Action item:
Locate the word "LOOKのポイントコース変更のお知らせ" in the entries below, then gather every line that holds it.

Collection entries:
○ ○ ○ ○

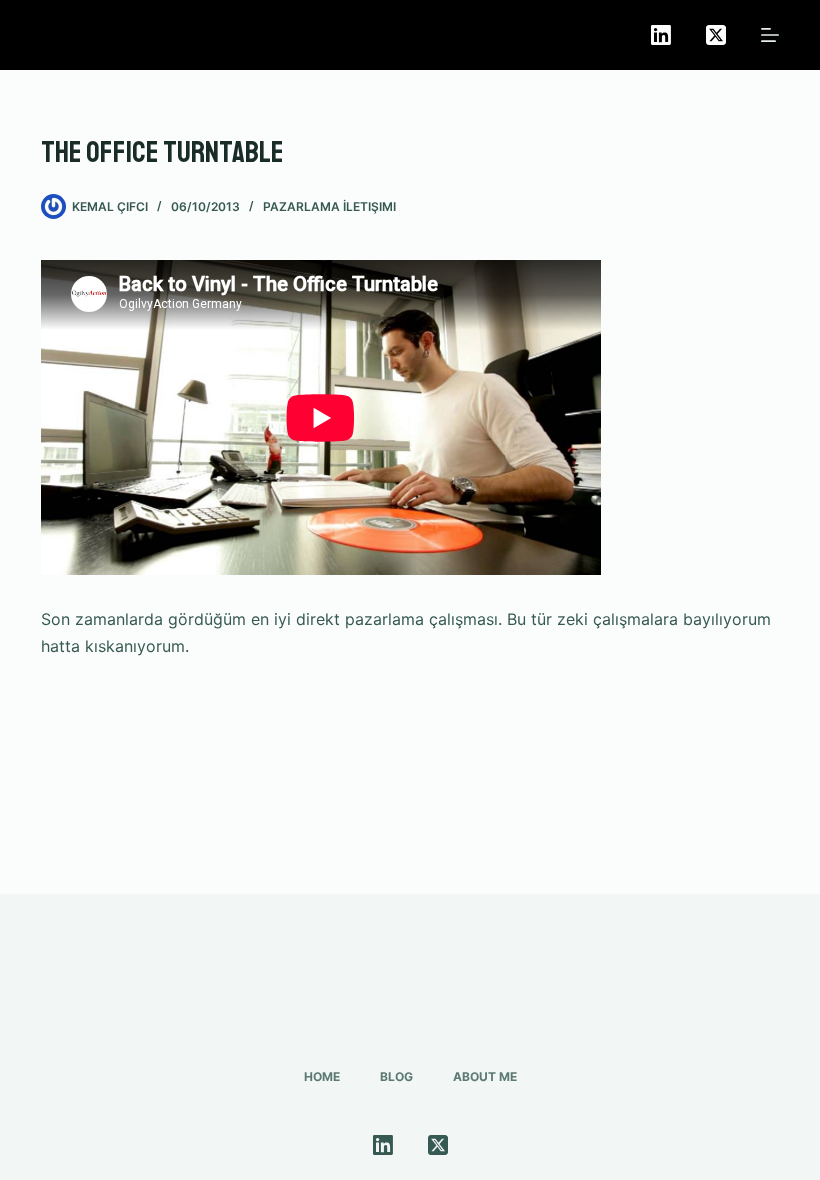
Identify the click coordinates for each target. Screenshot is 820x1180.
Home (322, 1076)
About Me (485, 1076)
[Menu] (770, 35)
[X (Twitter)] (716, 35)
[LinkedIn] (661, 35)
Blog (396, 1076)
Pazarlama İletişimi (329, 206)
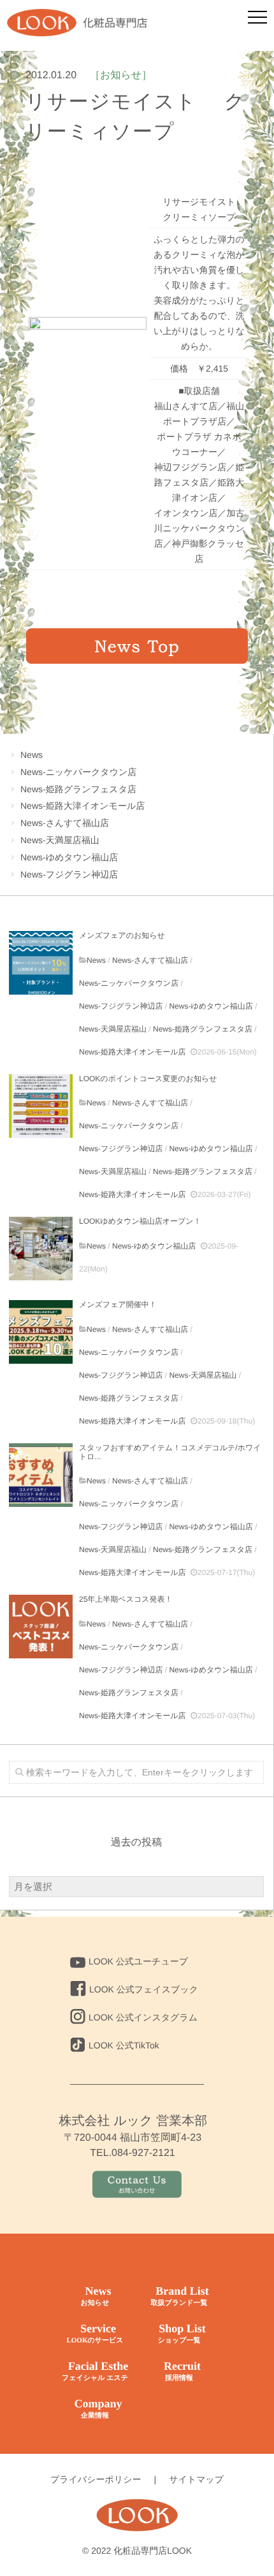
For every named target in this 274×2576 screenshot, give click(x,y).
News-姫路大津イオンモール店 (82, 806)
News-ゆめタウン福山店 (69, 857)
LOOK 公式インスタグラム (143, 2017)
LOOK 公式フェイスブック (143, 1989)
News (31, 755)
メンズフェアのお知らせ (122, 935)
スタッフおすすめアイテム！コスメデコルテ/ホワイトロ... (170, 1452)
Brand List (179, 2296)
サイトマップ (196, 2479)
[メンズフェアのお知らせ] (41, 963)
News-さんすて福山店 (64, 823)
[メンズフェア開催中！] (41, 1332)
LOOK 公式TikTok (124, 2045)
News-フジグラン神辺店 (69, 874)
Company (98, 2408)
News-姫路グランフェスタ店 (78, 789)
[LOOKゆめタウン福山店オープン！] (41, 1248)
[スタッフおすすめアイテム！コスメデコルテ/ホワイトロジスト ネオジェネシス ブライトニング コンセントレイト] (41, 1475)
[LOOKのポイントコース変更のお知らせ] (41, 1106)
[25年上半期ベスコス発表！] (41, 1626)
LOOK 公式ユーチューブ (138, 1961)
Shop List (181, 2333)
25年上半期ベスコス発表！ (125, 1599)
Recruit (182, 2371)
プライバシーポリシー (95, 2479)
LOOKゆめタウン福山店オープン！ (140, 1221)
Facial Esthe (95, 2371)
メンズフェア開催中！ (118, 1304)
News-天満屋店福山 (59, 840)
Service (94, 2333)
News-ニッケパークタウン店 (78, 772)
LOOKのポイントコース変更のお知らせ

○ ○ ○ ○

Answer to this problem:
[LOOKのポイントコース変更のお知らせ] (41, 1106)
LOOKのポイントコース変更のお知らせ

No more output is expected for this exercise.